[EXCERPTED TEXT]
Henry Charles Fehr (1867-1940)

Fehr's Spirit of the Waves.

The sculptor H. C. Fehr was born in Forest Hill, in north-east London. He attended the RA Schools from 1885, ‘taking all the prizes that were to be taken’ in the words of the eminent art critic Spielman, and from 1889-93 was studio assistant to the sculptor Thomas Brock. During this time he produced his important work Perseus Rescuing Andromeda (1893), bought under the terms of the Chantrey Bequest in the following year. Fehr specialised in monuments and architectural sculpture, and ideal allegorical nudes, with titles such as Aphrodite, Spirit of the Waves, Morning and so on. He also designed coloured bas reliefs for interior decoration.

Stylistically, Fehr is very much part of the New Sculpture movement, and in particular his girls tend to an ideal art nouveau style, with very beautiful faces, and rich in symbolism. In clothing he tends to the Gothic, the decorative, and detail in ornament, and for his knights, spiky armour in the fashion of Alfred Gilbert. Both his males and female ideal creations have a certain appealing decadence.

[LISTING]
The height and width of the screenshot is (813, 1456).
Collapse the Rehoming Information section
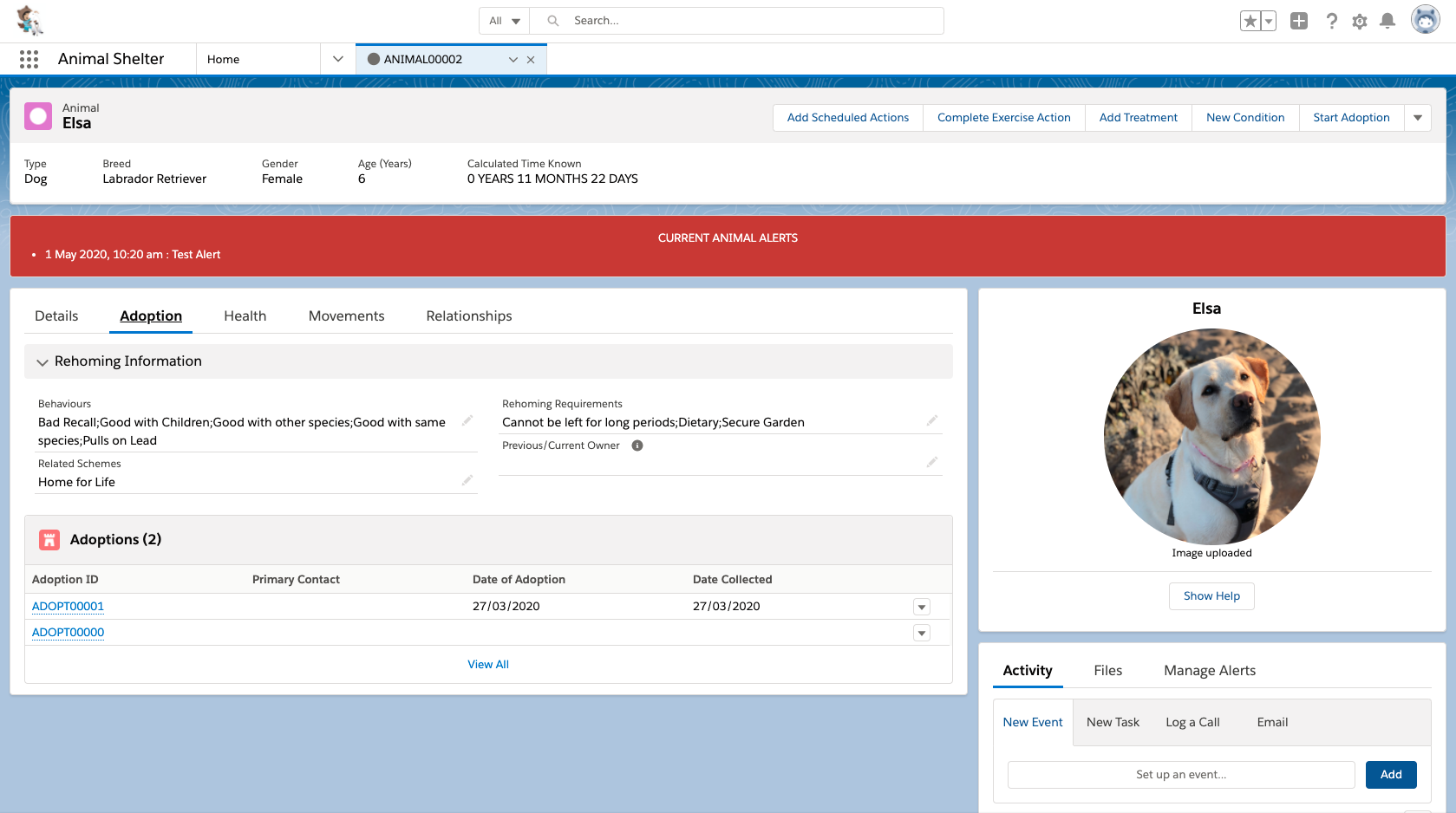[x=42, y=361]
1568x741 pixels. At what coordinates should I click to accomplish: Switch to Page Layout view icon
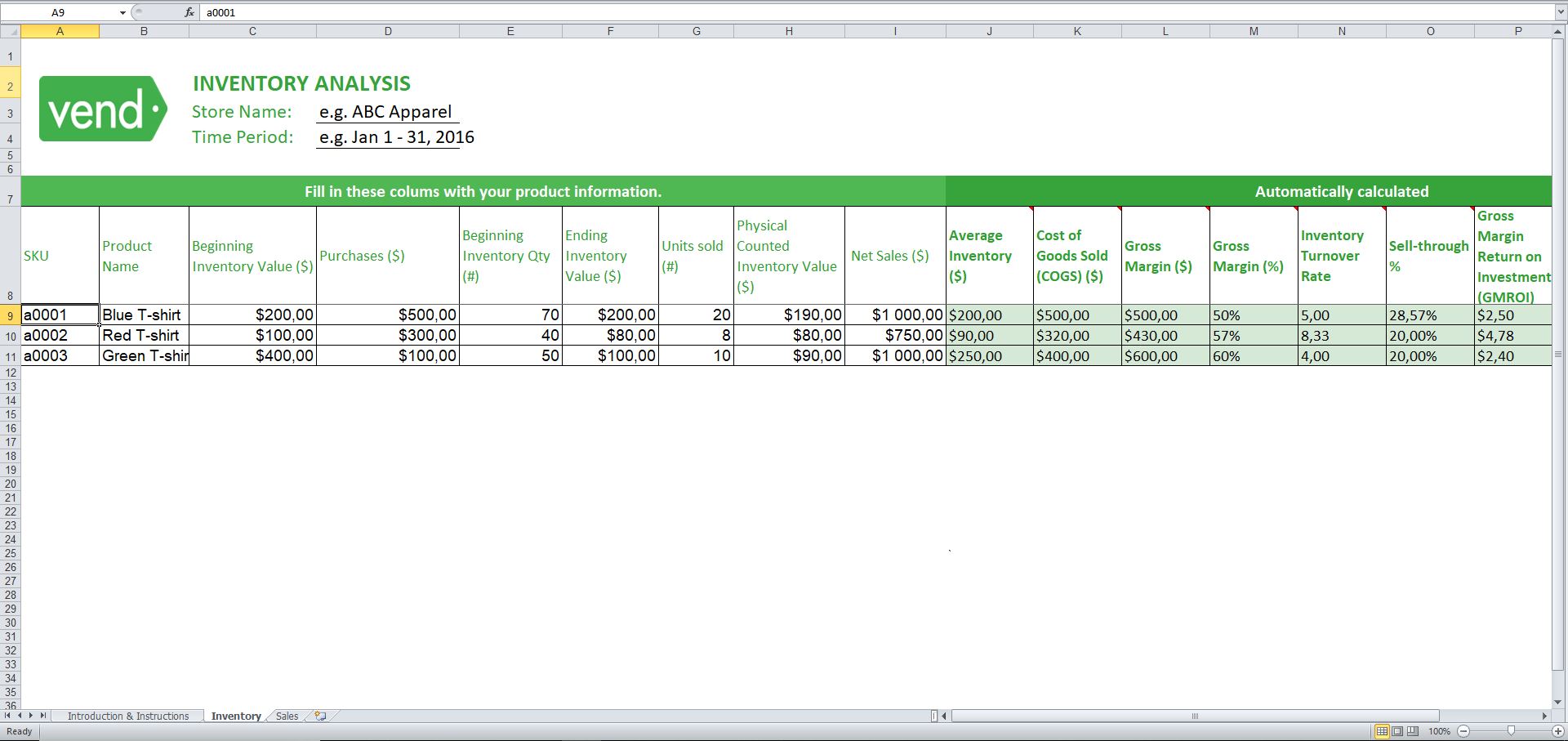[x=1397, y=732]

...

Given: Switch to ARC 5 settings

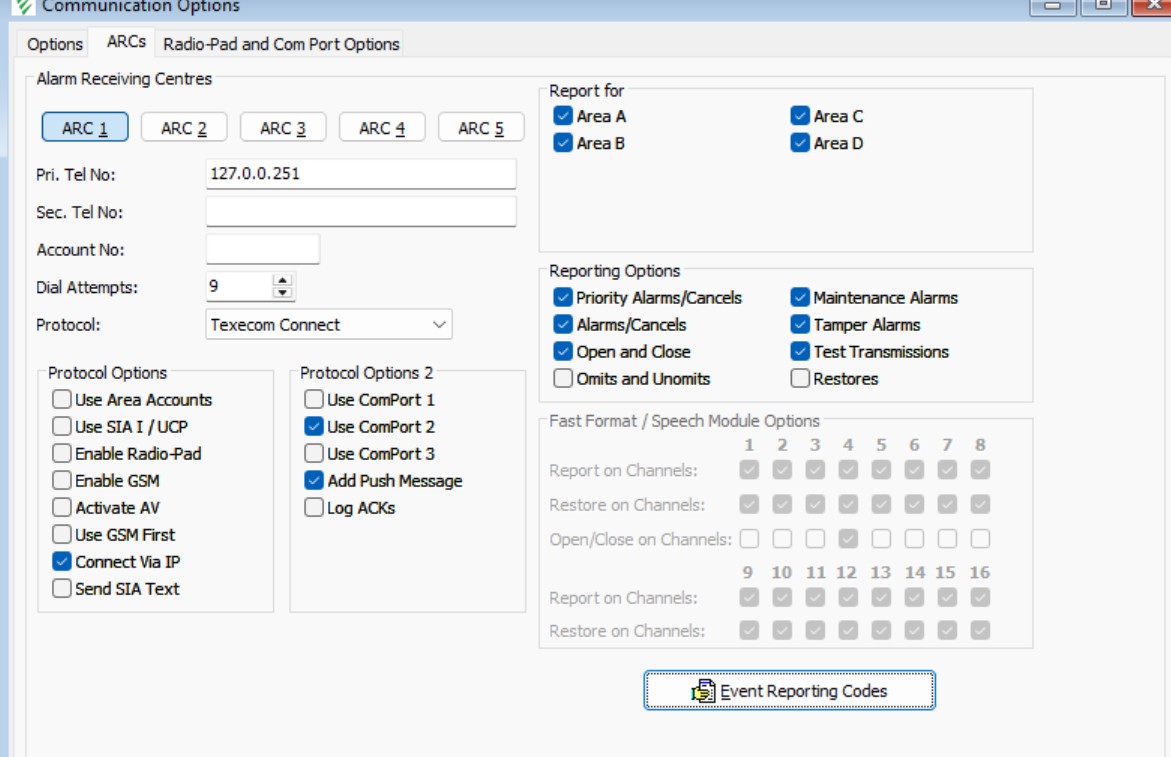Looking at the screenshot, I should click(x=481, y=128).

...

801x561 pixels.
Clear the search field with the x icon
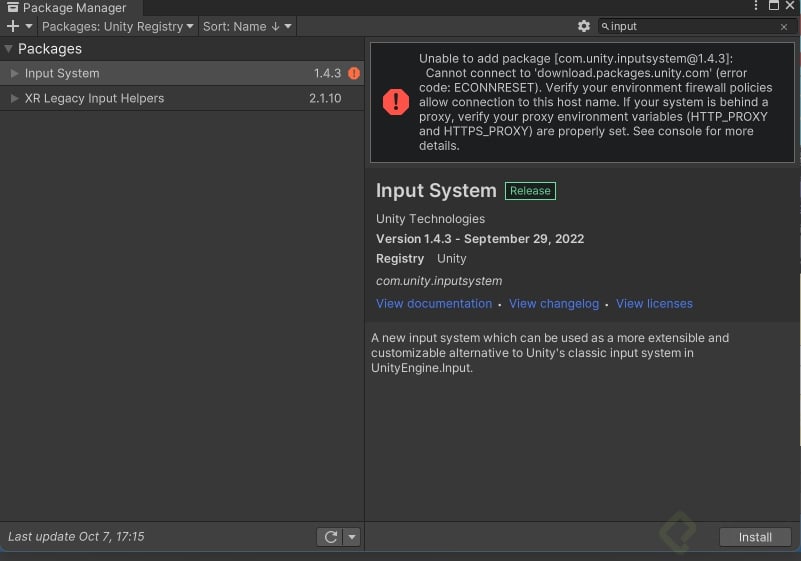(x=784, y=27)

[TASK 1] In the text about the sculptor H. C. Fehr, whose studio assistant was he from 1889 to 1893?
[TASK 2] Print the text about the sculptor H. C. Fehr from "Stylistically, Fehr is" up to and including "certain appealing decadence.".
[TASK 3] Proceed with the text about the sculptor H. C. Fehr, picking up after its last sentence.

[REPLY 1] Thomas Brock

[REPLY 2]
Stylistically, Fehr is very much part of the New Sculpture movement, and in particular his girls tend to an ideal art nouveau style, with very beautiful faces, and rich in symbolism. In clothing he tends to the Gothic, the decorative, and detail in ornament, and for his knights, spiky armour in the fashion of Alfred Gilbert. Both his males and female ideal creations have a certain appealing decadence.

[REPLY 3]
Colchester War Memorial and close up of Eastbourne's Angel of Victory.

Outdoor ideal statues by Fehr include a series of closely related war memorials. The one in Colchester is the type model – a winged bronze Angel of Victory on a raised stone column, carrying a wreath, and a down-pointing sword to show the cross. flanked by a figure of Peace – a girl holding a dove, and St George, in armour, with sword and shield, standing on the top of a dragon’s head, loosely rendered. In Burton on Trent, according to photos on the web (I have not seen the original) we have seemingly the identical ensemble. The Leeds version has lost the statue on top (it has been replaced with an excellent modern statue by Ian Judd, a Leeds sculptor), the same version of Peace, and a variation of the St George figure, stabbing the complete, rather smallish dragon underfoot. In Eastbourne, we have just the Angel, identical in pose to that in Colchester. Ditto in Lisburn (Northern Ireland), Lockerbie, Grangemouth, and Langholm, Dumfries.

Leeds St George and St George and the Rescued Maiden.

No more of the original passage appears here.